This year’s Presidential Address to the American Finance Association (AFA), The Cost of Active Investing, concludes that investors spend 0.67% of the aggregate value of the market each year searching for superior returns.
On a capitalized basis, the cost to society of trying to beat the market is at least 10% of the current market cap. In dollar terms, investors are spending $100 billion every year on excess fees and trading costs. Capitalized at 10%, the spending has the cumulative effect of reducing investors’ wealth by over $1 trillion.
Where is the money going and how do investors avoid this wealth destruction trap?
Dartmouth Professor Kenneth French, president of the AFA, published the study in the August 2008 edition of the Journal of Finance. French’s paper compares the fees, expenses and trading costs society pays to invest in the U.S. stock market with an estimate of what would be paid if everyone invested passively. He looked at the years 1980 through 2006 and concludes that the typical investor would increase his average annual return by 67 basis points over the 1980 – 2006 period if he switched to a passive market portfolio.

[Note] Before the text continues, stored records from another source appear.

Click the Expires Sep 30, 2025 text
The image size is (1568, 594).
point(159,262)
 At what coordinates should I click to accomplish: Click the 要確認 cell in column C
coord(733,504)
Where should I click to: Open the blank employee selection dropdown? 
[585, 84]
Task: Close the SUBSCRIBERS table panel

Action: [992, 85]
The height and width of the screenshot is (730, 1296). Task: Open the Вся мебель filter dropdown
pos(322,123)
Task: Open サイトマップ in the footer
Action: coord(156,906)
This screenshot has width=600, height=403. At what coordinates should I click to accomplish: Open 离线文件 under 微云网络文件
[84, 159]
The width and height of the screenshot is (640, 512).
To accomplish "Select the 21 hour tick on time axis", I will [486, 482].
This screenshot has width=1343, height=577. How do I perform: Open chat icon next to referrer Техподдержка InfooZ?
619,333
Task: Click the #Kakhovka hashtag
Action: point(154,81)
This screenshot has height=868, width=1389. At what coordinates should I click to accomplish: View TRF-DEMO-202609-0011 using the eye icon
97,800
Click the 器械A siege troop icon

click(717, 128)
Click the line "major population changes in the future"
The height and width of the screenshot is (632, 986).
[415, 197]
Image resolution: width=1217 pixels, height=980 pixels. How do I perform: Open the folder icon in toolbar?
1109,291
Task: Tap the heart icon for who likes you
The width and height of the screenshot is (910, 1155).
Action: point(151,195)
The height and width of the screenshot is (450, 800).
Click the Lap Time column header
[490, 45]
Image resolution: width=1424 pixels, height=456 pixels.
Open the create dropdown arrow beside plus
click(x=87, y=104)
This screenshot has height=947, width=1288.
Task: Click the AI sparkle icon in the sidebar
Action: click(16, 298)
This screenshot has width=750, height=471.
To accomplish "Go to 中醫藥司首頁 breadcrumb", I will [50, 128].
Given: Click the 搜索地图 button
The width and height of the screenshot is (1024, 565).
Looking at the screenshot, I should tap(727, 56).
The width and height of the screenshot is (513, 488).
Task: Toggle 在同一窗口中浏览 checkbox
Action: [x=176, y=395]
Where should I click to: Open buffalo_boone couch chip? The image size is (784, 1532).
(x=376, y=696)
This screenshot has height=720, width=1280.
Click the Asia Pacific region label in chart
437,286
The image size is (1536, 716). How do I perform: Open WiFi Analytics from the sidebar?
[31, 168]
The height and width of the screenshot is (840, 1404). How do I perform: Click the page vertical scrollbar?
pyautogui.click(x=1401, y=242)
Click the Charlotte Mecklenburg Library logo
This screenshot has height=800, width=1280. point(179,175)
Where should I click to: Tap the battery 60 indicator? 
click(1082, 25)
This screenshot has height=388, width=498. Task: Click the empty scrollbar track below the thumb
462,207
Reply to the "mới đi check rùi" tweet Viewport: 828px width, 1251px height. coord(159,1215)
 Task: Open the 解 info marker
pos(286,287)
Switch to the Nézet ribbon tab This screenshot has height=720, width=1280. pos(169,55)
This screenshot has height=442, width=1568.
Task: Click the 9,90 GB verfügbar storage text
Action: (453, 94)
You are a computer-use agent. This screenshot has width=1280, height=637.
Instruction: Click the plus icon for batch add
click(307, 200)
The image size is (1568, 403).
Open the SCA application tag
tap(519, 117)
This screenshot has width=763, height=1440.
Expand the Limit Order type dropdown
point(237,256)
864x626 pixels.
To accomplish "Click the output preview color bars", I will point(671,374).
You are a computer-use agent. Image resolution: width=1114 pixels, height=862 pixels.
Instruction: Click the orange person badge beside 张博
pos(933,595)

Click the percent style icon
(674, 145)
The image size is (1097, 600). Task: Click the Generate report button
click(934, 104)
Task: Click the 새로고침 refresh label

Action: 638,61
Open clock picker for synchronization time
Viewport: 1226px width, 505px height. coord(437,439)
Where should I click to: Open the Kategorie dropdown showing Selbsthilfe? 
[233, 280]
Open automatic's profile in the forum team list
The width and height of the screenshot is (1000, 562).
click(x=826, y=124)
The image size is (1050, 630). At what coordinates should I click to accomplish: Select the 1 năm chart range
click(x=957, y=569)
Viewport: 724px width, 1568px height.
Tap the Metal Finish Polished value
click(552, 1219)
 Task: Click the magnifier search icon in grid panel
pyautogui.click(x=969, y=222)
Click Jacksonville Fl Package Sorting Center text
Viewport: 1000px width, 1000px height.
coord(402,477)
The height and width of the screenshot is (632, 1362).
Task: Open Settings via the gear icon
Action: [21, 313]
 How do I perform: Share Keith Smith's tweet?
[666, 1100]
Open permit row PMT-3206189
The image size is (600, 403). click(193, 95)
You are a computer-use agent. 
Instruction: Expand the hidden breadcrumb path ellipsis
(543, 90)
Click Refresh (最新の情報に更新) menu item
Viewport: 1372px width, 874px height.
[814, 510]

Not surprisingly, French finds that excessive mutual fund fees are the biggest driver contributing 26 of the 67 basis points on a weighted average basis. (See more on the high cost of mutual funds in Why Investors are Moving to ETFs). Active trading costs and hedge fund fees also contribute to the waste.
Professor French didn’t include the cost of the capital gains distribution exposure that many mutual fund investors take on when investing. Lipper analyst Tom Roseen found that the typical mutual fund investor loses nearly 200 basis points of return to taxes on distributions each year.
French concludes that a passive market portfolio, such as a portfolio of exchange traded funds, produces a higher return than the aggregate of all active portfolios.